In a recent episode of the hit TV show The Apprentice, Donald Trump challenged a gaggle of fawning dealmaker wannabes to boost revenue at his Taj Mahal casino in Atlantic City, N.J. Eager to impress, Trump’s pupils got right to work. But they might have just as quickly asked, Who the heck is Trump to judge? After all, his casino empire has been losing money for years.

So much money, it was revealed last week, that auditing firm Ernst & Young warned of “substantial doubt” that the publicly traded gaming company run by Trump Hotels & Casino Resorts could continue as a viable enterprise. The prospect of a flashy failure could tousle the Donald’s carefully coiffed image as a business guru. Fighting back, he declared last week that his casinos “have always been a good company” and that he will prove it by focusing on them until they are fixed.

Trump’s forte is brand building, and he is the brand, the Martha of money. Trump does commercials for Verizon, was host of Saturday Night Live and last week unveiled Trump Visa, which rewards cardholders with casino discounts. There is now Trump Ice bottled water and a hot-selling book, How to Get Rich. Publicity, in other words, is his strength.

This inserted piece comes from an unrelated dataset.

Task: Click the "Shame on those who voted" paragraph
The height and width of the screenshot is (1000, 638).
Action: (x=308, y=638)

But can he run a business? Trump Hotels’ shareholders have concerns. “I don’t think he knows a thing about running the casinos,” asserts Marvin Roffman, an analyst and longtime Trump critic at the investment firm Roffman Miller. The cash-starved casinos are run down and have been losing customers to newer outfits like the Borgata Hotel Casino & Spa, which opened last year. Since selling initial shares to the public in 1995, Trump Hotels has never recorded an annual profit and the stock has fallen 84%. If Trump gets the deal he wants to recapitalize the company, existing shareholders may get wiped out.

Trump is asking investors, who hold $1.8 billion in bonds, for a lower interest rate and what amounts to some debt forgiveness in return for stock and other considerations. He would not retain a controlling stake but would stick around in a high-profile role to promote the casinos. The key is a proposed $400 million investment by Credit Suisse First Boston, which would then own most of the company. Trump says he will use the infusion to pay off debt and reinvest in the properties. Some of Trump Hotels’ bondholders are furious at the request to restructure the debt and may opt for bankruptcy if Trump pushes too hard. Just a year ago, they bailed him out of a cash crunch by buying a new round of bonds.

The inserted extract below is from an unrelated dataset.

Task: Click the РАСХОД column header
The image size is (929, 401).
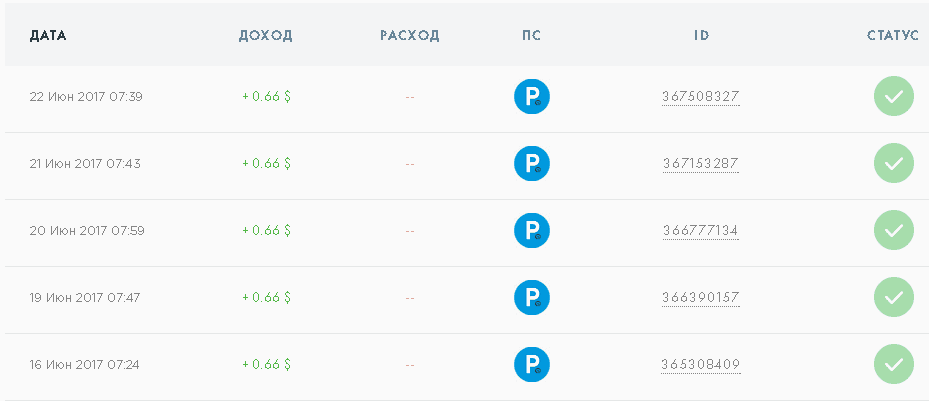Action: pyautogui.click(x=410, y=36)
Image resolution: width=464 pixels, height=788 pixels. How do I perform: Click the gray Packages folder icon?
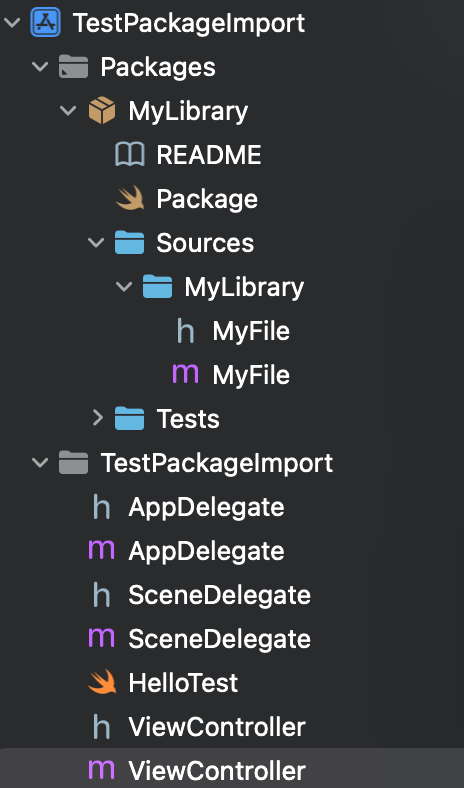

But Trump may get most of what he wants anyway–not because of his managerial acumen but because the brand he has promoted so tirelessly is a key asset. “His name has cachet,” says Kim Noland, debt analyst at Gimme Credit newsletter. “That might actually help with customer count.” Trump is a tough negotiator too. He knows from experience that when you owe billions, the creditors are in just as much trouble as you are. And he isn’t all that desperate. His outsize ego could no doubt handle the potential Atlantic City bankruptcy, and his stake in the casino properties is, he says, only about 1% of his net worth.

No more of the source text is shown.